_What the exercise asks_:
Two lines mark the range in the entries below: the one holding "Terms Of Use (360, 2397)" and the one holding "Accept (188, 2435)". Set down those two and all lines between them, exactly.

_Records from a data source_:

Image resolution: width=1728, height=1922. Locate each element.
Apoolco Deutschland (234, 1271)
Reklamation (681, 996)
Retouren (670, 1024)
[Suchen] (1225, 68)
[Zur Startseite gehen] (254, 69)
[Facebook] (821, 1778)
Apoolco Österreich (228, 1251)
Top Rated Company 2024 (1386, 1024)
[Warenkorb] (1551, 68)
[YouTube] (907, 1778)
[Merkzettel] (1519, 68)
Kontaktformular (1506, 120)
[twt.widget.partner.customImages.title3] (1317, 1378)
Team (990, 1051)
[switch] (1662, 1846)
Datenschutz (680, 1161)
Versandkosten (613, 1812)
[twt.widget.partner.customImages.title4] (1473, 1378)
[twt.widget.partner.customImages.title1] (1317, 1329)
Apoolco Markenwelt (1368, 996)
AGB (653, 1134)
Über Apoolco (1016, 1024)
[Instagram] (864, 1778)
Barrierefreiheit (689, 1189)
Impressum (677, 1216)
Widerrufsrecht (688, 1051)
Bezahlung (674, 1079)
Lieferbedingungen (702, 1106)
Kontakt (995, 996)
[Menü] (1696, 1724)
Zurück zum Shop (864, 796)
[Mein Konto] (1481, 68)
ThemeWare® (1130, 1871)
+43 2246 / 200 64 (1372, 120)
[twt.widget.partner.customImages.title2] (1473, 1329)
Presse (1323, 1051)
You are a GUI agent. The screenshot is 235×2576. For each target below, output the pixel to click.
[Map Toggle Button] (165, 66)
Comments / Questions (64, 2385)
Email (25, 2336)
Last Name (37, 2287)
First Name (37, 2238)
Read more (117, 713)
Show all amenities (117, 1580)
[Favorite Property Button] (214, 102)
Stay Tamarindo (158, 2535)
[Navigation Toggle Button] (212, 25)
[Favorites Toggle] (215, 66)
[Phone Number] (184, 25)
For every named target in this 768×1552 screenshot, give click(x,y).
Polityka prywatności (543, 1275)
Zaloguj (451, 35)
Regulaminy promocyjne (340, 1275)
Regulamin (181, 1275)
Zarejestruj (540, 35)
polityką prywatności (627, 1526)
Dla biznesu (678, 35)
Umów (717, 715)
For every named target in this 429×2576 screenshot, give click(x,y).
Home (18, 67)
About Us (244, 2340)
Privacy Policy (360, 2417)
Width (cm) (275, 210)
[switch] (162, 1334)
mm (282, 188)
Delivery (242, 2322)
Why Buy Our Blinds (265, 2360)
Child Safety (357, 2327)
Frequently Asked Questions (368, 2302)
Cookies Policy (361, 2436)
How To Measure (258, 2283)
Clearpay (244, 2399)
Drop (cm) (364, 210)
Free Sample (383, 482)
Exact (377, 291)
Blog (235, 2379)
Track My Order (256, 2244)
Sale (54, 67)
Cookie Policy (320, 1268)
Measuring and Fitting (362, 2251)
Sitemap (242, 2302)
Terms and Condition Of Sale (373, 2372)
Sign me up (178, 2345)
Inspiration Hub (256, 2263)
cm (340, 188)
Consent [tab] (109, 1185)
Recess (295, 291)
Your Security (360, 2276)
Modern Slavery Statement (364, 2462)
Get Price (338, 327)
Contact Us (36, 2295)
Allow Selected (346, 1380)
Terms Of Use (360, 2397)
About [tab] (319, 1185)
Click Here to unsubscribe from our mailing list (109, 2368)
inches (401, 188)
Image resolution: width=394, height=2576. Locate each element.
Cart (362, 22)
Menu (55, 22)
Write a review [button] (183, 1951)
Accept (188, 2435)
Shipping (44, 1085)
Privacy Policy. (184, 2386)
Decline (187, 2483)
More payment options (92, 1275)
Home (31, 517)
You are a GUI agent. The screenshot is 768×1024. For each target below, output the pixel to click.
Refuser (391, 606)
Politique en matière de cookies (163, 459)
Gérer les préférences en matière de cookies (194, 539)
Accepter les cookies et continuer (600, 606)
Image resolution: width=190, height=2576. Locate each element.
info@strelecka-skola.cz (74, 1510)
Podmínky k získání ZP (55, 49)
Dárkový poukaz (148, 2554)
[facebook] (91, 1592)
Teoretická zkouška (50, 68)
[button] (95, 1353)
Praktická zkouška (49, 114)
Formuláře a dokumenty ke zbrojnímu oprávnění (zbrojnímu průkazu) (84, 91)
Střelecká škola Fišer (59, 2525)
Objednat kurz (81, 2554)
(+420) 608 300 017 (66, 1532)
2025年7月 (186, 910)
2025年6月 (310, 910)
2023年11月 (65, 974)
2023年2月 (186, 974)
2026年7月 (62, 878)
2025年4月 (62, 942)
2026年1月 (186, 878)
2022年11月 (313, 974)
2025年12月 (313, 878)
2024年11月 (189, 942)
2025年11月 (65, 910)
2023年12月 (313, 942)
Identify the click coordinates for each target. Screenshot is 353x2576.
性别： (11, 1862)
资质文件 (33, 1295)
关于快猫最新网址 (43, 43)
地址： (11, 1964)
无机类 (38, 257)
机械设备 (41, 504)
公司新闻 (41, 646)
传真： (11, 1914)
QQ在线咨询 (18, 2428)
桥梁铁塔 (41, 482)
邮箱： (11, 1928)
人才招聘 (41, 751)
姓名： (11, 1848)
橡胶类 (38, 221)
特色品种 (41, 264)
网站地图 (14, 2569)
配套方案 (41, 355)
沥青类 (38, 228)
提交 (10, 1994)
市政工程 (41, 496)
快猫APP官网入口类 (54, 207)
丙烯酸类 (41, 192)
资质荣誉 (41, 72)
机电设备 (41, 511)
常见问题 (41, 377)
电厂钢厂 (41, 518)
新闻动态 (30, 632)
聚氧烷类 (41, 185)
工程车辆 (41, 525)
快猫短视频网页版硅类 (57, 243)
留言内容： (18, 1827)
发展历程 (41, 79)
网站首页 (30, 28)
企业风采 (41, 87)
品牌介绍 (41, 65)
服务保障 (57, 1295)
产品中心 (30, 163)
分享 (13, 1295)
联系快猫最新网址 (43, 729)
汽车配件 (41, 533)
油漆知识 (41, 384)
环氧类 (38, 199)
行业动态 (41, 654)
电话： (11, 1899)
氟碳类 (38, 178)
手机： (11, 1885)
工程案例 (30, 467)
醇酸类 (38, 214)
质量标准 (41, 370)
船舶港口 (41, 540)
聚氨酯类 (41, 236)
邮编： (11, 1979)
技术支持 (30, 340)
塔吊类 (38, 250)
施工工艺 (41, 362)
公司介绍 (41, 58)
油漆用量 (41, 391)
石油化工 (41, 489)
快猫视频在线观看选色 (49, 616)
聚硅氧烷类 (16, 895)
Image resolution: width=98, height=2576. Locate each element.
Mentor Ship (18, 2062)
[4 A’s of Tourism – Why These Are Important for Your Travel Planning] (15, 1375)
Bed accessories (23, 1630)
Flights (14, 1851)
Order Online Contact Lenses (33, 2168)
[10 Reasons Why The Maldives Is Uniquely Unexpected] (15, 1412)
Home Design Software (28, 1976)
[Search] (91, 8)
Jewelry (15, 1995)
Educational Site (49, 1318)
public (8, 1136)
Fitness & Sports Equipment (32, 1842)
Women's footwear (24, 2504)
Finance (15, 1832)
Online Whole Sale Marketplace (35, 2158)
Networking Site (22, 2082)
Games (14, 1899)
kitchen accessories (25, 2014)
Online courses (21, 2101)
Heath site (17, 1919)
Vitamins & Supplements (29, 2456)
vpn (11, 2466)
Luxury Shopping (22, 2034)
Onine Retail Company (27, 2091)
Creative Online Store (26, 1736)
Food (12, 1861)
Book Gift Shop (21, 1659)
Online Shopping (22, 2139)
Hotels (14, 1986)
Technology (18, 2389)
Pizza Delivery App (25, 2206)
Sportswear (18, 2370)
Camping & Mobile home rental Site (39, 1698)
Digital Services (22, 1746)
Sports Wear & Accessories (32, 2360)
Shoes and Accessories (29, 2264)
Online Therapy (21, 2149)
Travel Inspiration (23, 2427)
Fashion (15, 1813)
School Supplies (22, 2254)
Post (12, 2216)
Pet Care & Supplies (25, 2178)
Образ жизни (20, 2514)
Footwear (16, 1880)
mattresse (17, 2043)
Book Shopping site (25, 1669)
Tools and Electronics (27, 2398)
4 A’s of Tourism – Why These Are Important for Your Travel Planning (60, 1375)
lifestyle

_Response area_:
Terms Of Use (360, 2397)
About [tab] (319, 1185)
Click Here to unsubscribe from our mailing list (109, 2368)
inches (401, 188)
Image resolution: width=394, height=2576. Locate each element.
Cart (362, 22)
Menu (55, 22)
Write a review [button] (183, 1951)
Accept (188, 2435)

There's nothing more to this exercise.